(About this task) All that should come back is the lines of the data below from the one containing "Task: Collapse the" to the one containing "The image size is (1400, 853).", inclusive, exactly as they stand.

(Dataset)
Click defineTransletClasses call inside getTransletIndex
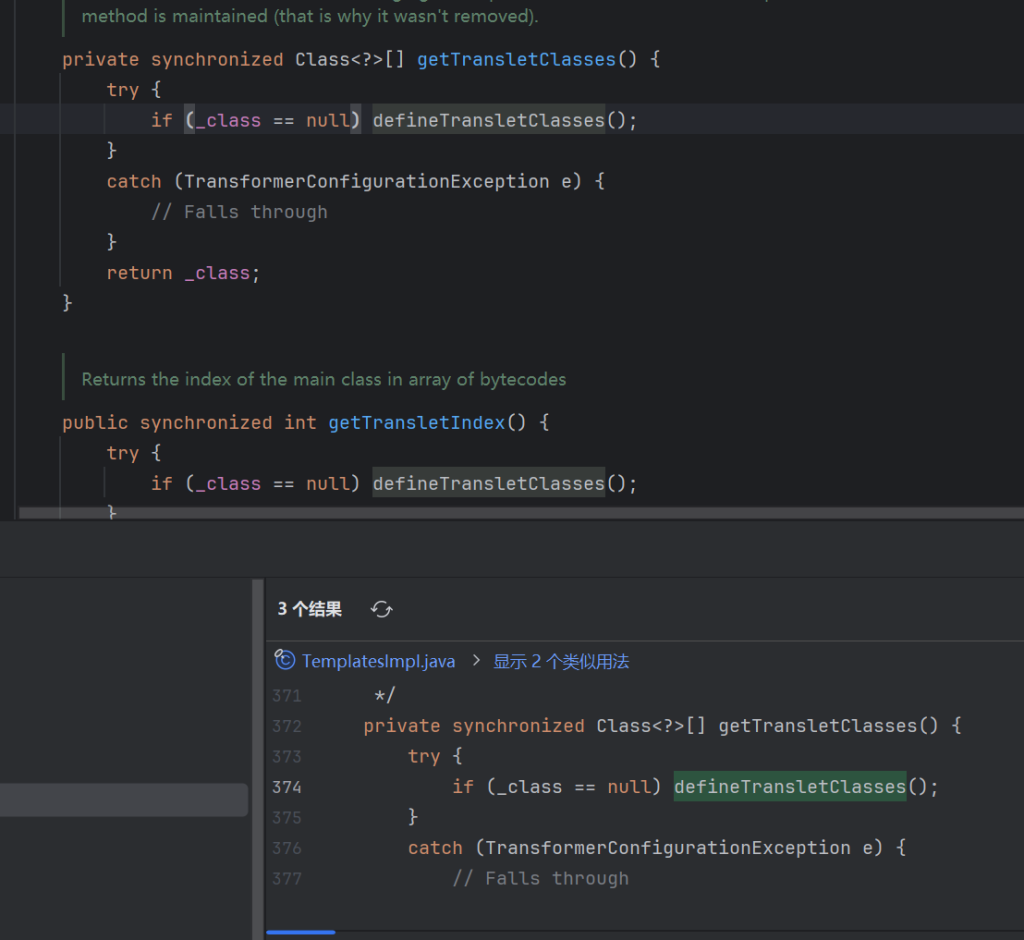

--

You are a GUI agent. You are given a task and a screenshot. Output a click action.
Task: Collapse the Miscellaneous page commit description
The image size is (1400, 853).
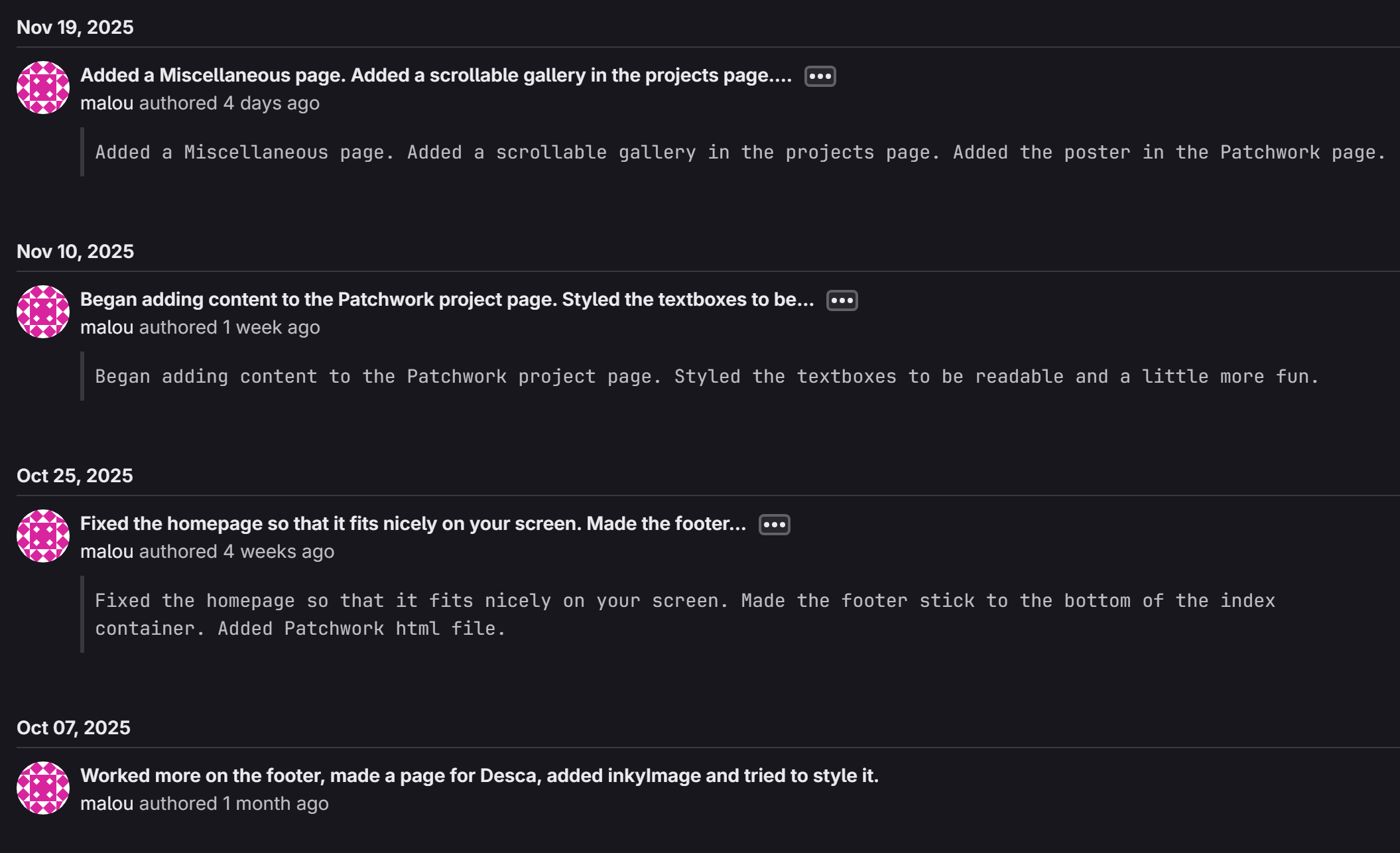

---

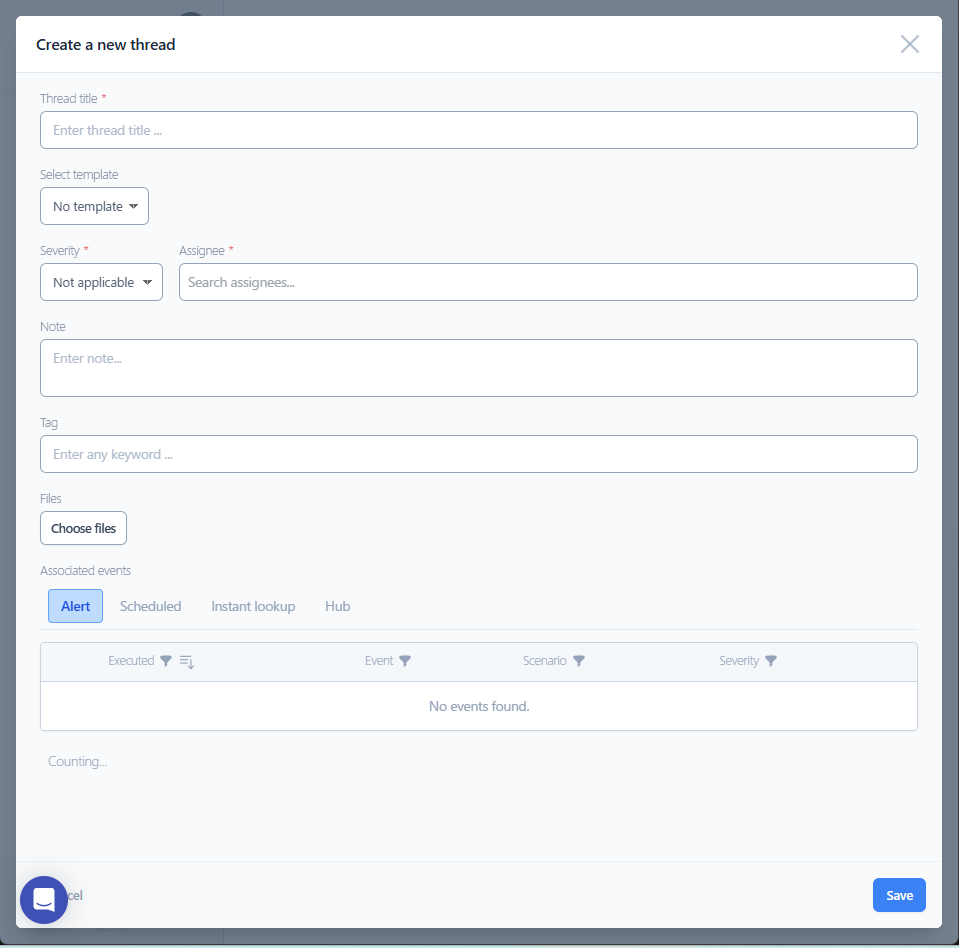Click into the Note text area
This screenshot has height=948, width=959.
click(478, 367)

(Answer to this task)
Task: Collapse the Miscellaneous page commit description
The image size is (1400, 853).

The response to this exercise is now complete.